## Required action
The answer must be the lines from the one containing "كورسات (117, 1446)" through the last line of the data below, copied exactly, with nothing else.

(Stored dataset items)
_ _ _ _ _

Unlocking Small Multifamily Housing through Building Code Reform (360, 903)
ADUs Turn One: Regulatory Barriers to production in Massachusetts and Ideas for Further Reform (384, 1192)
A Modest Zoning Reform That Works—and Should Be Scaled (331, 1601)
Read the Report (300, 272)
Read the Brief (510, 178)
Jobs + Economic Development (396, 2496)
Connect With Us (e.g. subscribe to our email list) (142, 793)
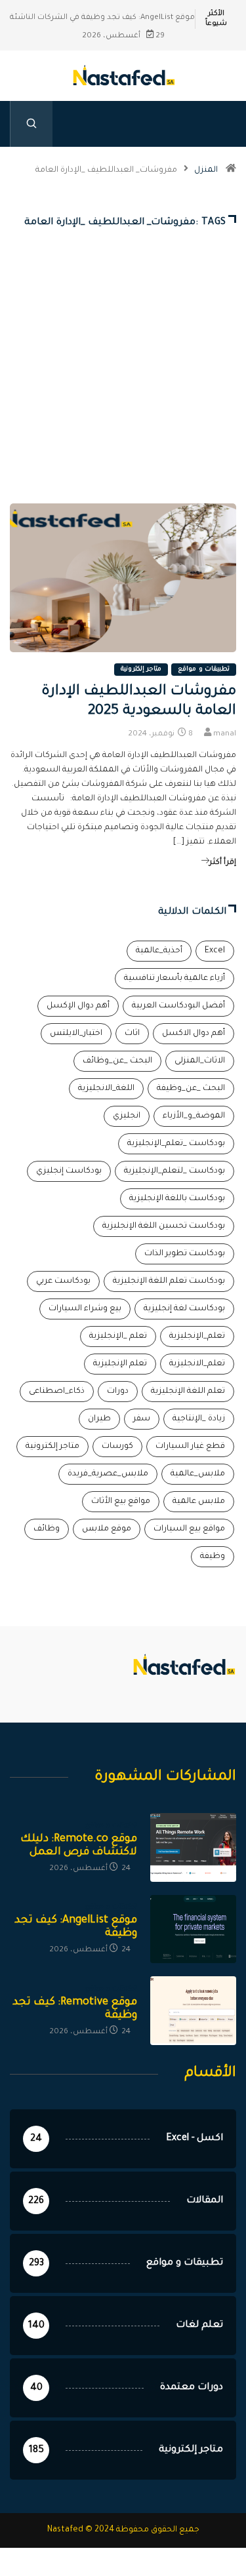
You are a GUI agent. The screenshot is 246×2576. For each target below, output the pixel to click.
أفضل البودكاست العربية (178, 1006)
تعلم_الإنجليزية (197, 1336)
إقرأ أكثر (222, 863)
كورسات (117, 1446)
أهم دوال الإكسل (78, 1006)
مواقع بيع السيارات (189, 1529)
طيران (99, 1419)
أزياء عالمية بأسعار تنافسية (174, 978)
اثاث (132, 1033)
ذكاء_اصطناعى (57, 1391)
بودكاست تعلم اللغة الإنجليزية (169, 1281)
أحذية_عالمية (159, 951)
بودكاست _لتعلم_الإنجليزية (174, 1171)
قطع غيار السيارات (190, 1446)
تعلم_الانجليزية (197, 1364)
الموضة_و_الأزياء (194, 1116)
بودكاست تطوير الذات (184, 1254)
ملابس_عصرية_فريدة (108, 1474)
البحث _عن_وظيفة (191, 1088)
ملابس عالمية (199, 1501)
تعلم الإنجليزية (120, 1364)
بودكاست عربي (63, 1281)
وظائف (46, 1529)
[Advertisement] (123, 387)
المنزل (206, 170)
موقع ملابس (106, 1529)
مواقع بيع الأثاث (120, 1501)
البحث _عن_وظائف (117, 1061)
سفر (141, 1419)
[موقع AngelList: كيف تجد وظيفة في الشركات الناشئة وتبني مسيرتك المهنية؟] (193, 1929)
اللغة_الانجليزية (106, 1088)
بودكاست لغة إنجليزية (184, 1309)
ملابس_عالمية (198, 1474)
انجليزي (126, 1116)
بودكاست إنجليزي (69, 1171)
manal (224, 734)
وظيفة (212, 1556)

_ _ _ _ _

## Output of the task
كورسات (117, 1446)
أهم دوال الإكسل (78, 1006)
مواقع بيع السيارات (189, 1529)
طيران (99, 1419)
أزياء عالمية بأسعار تنافسية (174, 978)
اثاث (132, 1033)
ذكاء_اصطناعى (57, 1391)
بودكاست تعلم اللغة الإنجليزية (169, 1281)
أحذية_عالمية (159, 951)
بودكاست _لتعلم_الإنجليزية (174, 1171)
قطع غيار السيارات (190, 1446)
تعلم_الانجليزية (197, 1364)
الموضة_و_الأزياء (194, 1116)
بودكاست تطوير الذات (184, 1254)
ملابس_عصرية_فريدة (108, 1474)
البحث _عن_وظيفة (191, 1088)
ملابس عالمية (199, 1501)
تعلم الإنجليزية (120, 1364)
بودكاست عربي (63, 1281)
وظائف (46, 1529)
[Advertisement] (123, 387)
المنزل (206, 170)
موقع ملابس (106, 1529)
مواقع بيع الأثاث (120, 1501)
البحث _عن_وظائف (117, 1061)
سفر (141, 1419)
[موقع AngelList: كيف تجد وظيفة في الشركات الناشئة وتبني مسيرتك المهنية؟] (193, 1929)
اللغة_الانجليزية (106, 1088)
بودكاست لغة إنجليزية (184, 1309)
ملابس_عالمية (198, 1474)
انجليزي (126, 1116)
بودكاست إنجليزي (69, 1171)
manal (224, 734)
وظيفة (212, 1556)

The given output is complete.